◆ THE PROBLEM
When you reach the line that contains "[Instagram] (186, 2411)" in the data below, copy it and every line after it exactly, adding nothing.

[Stored items]
· · · · ·

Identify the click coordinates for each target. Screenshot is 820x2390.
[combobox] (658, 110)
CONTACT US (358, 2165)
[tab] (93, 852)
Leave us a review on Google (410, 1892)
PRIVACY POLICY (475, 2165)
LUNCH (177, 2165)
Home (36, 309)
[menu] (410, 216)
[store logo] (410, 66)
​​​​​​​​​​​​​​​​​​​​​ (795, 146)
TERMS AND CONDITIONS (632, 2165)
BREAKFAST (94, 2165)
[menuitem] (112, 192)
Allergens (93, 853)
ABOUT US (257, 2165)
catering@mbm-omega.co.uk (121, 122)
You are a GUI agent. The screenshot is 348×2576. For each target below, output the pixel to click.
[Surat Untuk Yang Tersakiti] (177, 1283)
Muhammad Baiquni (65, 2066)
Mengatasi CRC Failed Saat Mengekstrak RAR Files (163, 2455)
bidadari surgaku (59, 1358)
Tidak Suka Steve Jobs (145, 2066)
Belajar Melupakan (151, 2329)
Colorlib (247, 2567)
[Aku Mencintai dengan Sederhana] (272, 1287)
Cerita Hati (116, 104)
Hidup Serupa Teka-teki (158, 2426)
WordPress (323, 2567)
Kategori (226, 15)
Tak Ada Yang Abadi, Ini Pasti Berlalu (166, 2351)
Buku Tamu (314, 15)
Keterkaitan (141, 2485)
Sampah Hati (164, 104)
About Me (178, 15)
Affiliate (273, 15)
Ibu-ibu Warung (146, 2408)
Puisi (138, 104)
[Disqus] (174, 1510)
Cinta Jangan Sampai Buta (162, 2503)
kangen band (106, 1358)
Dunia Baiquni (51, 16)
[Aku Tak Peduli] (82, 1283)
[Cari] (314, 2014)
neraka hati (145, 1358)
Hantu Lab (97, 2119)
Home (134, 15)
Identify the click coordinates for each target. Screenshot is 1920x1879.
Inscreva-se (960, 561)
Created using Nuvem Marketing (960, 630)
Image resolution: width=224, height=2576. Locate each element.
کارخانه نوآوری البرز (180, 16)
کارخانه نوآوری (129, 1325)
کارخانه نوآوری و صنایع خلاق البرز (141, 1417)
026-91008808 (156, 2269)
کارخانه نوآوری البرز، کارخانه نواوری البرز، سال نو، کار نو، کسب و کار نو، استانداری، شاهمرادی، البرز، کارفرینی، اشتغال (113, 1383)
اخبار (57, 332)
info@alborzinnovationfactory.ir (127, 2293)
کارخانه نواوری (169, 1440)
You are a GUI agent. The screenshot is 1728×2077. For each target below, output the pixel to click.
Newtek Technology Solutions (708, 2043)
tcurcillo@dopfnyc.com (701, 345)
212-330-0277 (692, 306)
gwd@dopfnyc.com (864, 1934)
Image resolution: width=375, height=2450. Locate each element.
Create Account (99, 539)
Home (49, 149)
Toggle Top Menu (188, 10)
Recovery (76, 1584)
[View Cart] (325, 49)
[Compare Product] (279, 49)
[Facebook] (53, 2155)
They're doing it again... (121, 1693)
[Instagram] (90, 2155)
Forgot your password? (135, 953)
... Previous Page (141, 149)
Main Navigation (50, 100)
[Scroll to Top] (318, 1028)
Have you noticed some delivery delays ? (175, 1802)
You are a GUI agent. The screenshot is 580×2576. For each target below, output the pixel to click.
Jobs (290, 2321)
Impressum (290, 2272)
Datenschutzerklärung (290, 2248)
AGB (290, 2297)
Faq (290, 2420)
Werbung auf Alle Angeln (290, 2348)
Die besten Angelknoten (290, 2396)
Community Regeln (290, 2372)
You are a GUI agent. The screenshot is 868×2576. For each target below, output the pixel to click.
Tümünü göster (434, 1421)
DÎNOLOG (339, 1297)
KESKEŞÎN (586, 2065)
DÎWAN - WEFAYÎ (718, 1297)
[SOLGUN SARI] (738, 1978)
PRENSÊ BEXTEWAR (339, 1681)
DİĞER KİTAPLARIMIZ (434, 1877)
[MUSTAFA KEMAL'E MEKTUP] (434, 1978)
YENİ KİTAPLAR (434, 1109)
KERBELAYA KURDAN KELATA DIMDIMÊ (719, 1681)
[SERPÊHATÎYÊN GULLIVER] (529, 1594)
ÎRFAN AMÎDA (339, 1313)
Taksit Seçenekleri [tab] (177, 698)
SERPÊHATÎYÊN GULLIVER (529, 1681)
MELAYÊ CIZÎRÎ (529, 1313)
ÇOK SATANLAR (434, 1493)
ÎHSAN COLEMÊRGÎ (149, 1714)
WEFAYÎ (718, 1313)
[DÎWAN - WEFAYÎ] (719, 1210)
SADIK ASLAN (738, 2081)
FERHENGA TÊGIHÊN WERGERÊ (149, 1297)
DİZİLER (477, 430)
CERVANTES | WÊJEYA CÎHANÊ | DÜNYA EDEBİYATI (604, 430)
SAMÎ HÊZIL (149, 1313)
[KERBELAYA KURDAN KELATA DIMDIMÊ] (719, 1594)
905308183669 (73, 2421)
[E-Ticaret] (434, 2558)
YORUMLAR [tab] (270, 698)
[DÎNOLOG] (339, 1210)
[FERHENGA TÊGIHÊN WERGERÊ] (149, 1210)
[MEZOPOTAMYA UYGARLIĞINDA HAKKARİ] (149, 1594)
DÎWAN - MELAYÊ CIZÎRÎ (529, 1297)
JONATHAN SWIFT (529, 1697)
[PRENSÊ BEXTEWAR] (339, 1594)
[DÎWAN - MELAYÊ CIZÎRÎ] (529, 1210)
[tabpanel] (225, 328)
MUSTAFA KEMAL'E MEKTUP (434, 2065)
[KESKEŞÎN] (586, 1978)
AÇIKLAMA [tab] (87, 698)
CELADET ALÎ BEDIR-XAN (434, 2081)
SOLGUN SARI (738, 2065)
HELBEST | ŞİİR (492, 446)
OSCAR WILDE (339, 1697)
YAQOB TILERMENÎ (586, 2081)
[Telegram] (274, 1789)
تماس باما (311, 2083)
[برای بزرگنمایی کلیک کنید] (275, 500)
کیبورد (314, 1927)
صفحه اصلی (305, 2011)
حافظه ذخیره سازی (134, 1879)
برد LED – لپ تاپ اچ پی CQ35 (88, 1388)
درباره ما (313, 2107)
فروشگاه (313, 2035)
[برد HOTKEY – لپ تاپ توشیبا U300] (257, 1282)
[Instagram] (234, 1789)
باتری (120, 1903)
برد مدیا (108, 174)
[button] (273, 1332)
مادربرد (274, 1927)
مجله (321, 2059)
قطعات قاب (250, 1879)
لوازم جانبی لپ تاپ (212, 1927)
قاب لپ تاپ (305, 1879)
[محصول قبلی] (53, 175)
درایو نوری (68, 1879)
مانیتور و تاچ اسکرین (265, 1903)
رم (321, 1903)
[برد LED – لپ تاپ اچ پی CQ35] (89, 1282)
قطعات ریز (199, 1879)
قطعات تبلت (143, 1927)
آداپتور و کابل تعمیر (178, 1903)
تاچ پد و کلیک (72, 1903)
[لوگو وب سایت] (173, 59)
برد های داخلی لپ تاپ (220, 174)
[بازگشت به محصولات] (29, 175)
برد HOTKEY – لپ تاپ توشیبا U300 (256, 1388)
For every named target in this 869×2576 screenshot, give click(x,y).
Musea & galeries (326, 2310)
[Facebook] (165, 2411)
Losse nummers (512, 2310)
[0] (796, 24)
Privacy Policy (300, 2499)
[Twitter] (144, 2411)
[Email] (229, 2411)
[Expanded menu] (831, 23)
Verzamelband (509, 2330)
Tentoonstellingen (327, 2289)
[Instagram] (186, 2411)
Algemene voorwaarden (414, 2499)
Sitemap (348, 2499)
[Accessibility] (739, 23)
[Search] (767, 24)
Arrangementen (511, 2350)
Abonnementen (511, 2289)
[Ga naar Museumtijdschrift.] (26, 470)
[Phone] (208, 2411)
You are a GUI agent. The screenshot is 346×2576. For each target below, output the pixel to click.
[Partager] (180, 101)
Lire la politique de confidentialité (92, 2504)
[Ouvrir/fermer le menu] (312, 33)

· · · · ·

◆ SOLUTION FOR THIS TASK
[Instagram] (186, 2411)
Algemene voorwaarden (414, 2499)
Sitemap (348, 2499)
[Accessibility] (739, 23)
[Search] (767, 24)
Arrangementen (511, 2350)
Abonnementen (511, 2289)
[Ga naar Museumtijdschrift.] (26, 470)
[Phone] (208, 2411)
You are a GUI agent. The screenshot is 346×2576. For each target below, output the pixel to click.
[Partager] (180, 101)
Lire la politique de confidentialité (92, 2504)
[Ouvrir/fermer le menu] (312, 33)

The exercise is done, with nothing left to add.